TEXTE DE LECTURE:

========================================

L’ouvrage de Edward J. Kolla entend étudier l’impact et les effets – parfois contradictoires et complexes – du principe de la souveraineté populaire (même si cet adjectif ne figure pas dans le titre) sur le droit international pendant la Révolution française, comment l’affirmation de ce principe a provoqué le conflit avec les puissances européennes et enfin comment cette mise en avant a pu être utilisée pour justifier les conquêtes territoriales et les annexions de la période révolutionnaire entre 1789 et 1799. En effet, comme le remarque Edward J. Kolla, ce thème a été en partie – mais sans doute pas autant qu’il l’affirme – négligé par l’historiographie qui a eu tendance à sous-estimer l’impact du temps court de la Révolution française sur le »droit international«.

L’un des points forts de l’ouvrage est la connaissance de l’historiographie anglo-saxonne et française quand de nombreux chercheurs américains ont tendance à faire l’impasse sur les travaux de ce côté-ci de l’Atlantique. On notera néanmoins l’absence parmi les références utilisées de la belle thèse de Virginie Martin sur la diplomatie révolutionnaire soutenue en 2011 à l’université Paris 1, ce qui est fort dommage, car elle aurait pu nuancer certaines analyses de l’auteur. Par ailleurs, si l’historiographie française sur le sujet est citée en notes de bas de page, la présentation introductive des débats et des acquis historiographiques peut laisser le lecteur spécialiste sur sa faim.

Peut-on vraiment écrire que presque tous les historiens de la Révolution française n’ont pas replacé le fameux décret de »fraternité« du 19 novembre 1792 dans son contexte (p. 25)? De même, l’auteur balaye d’un revers de plume (p. 26) l’idée que les théories politiques des Lumières auraient influencé l’action »extérieure« des acteurs de la Révolution française sans vraiment prouver son affirmation, alors que de nombreux travaux ont évoqué les sources de la manière dont les contemporains de 1789 pensaient les relations entre les peuples.

========================================

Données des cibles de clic
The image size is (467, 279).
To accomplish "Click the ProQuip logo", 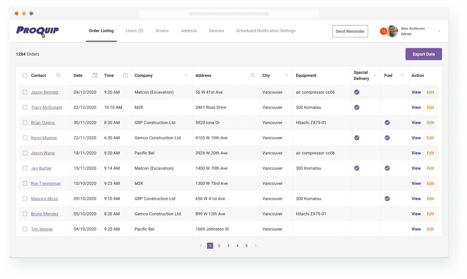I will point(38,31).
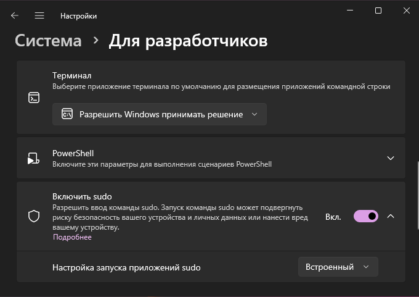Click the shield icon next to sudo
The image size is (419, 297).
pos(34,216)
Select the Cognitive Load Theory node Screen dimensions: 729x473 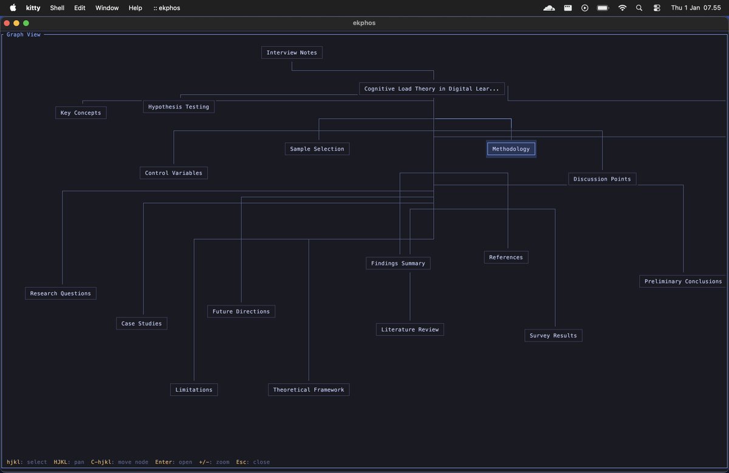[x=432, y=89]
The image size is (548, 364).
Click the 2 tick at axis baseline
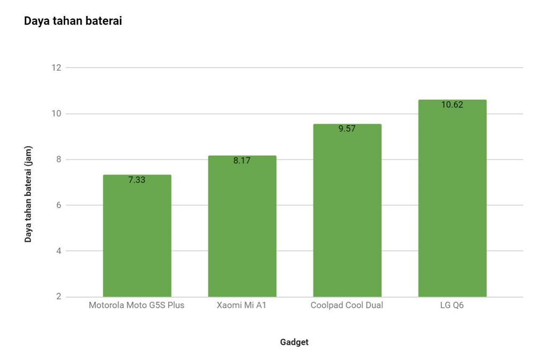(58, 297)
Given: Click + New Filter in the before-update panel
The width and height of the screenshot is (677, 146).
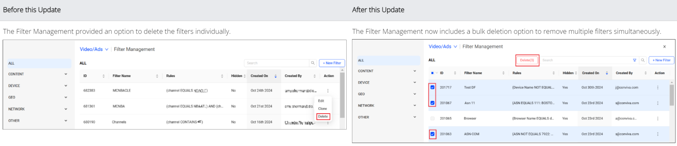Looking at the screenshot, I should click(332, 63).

========================================

CONSIGNE: Reproduisez le texte dans son intégralité, sans y apporter la moindre modification. Veuillez vous fonder exclusivement sur le texte.

RÉPONSE ATTENDUE:
L’ouvrage de Edward J. Kolla entend étudier l’impact et les effets – parfois contradictoires et complexes – du principe de la souveraineté populaire (même si cet adjectif ne figure pas dans le titre) sur le droit international pendant la Révolution française, comment l’affirmation de ce principe a provoqué le conflit avec les puissances européennes et enfin comment cette mise en avant a pu être utilisée pour justifier les conquêtes territoriales et les annexions de la période révolutionnaire entre 1789 et 1799. En effet, comme le remarque Edward J. Kolla, ce thème a été en partie – mais sans doute pas autant qu’il l’affirme – négligé par l’historiographie qui a eu tendance à sous-estimer l’impact du temps court de la Révolution française sur le »droit international«.

L’un des points forts de l’ouvrage est la connaissance de l’historiographie anglo-saxonne et française quand de nombreux chercheurs américains ont tendance à faire l’impasse sur les travaux de ce côté-ci de l’Atlantique. On notera néanmoins l’absence parmi les références utilisées de la belle thèse de Virginie Martin sur la diplomatie révolutionnaire soutenue en 2011 à l’université Paris 1, ce qui est fort dommage, car elle aurait pu nuancer certaines analyses de l’auteur. Par ailleurs, si l’historiographie française sur le sujet est citée en notes de bas de page, la présentation introductive des débats et des acquis historiographiques peut laisser le lecteur spécialiste sur sa faim.

Peut-on vraiment écrire que presque tous les historiens de la Révolution française n’ont pas replacé le fameux décret de »fraternité« du 19 novembre 1792 dans son contexte (p. 25)? De même, l’auteur balaye d’un revers de plume (p. 26) l’idée que les théories politiques des Lumières auraient influencé l’action »extérieure« des acteurs de la Révolution française sans vraiment prouver son affirmation, alors que de nombreux travaux ont évoqué les sources de la manière dont les contemporains de 1789 pensaient les relations entre les peuples.